GIVEN ENTRIES ▸
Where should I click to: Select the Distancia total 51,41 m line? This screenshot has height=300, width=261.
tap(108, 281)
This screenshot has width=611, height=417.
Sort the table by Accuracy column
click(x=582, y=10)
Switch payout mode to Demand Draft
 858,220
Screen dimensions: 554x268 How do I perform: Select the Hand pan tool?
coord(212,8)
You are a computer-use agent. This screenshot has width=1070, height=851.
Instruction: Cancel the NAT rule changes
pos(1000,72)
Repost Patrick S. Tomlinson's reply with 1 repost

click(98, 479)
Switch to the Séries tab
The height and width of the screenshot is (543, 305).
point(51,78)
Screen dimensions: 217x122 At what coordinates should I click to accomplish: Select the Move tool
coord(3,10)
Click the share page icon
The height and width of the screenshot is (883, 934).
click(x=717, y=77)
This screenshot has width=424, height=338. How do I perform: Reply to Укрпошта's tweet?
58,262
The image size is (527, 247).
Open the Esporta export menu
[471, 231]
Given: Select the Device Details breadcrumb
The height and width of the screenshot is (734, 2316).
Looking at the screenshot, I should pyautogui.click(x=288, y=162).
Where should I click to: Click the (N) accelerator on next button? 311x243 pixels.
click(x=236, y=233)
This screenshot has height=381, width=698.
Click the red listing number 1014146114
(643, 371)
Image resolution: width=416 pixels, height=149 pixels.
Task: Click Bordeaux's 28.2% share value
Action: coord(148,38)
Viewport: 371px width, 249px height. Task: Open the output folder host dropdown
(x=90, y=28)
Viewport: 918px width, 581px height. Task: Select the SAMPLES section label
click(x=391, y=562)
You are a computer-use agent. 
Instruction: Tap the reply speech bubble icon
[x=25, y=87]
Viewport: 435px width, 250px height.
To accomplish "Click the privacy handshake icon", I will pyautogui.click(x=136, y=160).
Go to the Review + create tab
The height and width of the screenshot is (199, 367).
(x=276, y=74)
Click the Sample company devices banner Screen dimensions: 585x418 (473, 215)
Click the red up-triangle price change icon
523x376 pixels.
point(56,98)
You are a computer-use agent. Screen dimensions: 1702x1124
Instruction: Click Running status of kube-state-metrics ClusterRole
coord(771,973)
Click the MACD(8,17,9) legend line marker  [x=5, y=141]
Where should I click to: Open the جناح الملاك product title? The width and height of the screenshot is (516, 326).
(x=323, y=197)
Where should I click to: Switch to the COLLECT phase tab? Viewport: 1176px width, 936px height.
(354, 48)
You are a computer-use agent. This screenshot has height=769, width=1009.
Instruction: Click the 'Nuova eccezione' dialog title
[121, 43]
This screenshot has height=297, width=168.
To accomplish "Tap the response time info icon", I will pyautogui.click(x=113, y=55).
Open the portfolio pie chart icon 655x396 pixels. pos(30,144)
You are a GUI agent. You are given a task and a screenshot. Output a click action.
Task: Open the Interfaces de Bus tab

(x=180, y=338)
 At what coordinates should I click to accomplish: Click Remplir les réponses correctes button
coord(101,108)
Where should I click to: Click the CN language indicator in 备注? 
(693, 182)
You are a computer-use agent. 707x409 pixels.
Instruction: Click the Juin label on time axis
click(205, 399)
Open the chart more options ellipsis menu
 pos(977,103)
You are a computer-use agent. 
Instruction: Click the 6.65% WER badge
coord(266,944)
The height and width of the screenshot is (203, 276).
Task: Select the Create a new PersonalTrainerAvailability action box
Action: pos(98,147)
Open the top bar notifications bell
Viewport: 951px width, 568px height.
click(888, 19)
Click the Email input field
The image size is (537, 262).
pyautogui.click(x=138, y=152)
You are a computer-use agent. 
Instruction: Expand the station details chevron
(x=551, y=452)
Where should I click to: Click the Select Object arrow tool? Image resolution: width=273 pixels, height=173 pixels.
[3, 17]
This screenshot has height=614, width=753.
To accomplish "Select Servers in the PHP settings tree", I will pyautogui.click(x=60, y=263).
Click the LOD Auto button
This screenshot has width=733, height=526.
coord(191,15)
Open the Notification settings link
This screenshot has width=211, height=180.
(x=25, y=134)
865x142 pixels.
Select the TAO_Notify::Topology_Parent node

WHAT YOU NEED TO DO ▸
Going through the entries above, tally every line that contains the string "computer", then state only the total.

ANSWER SECTION ▸
7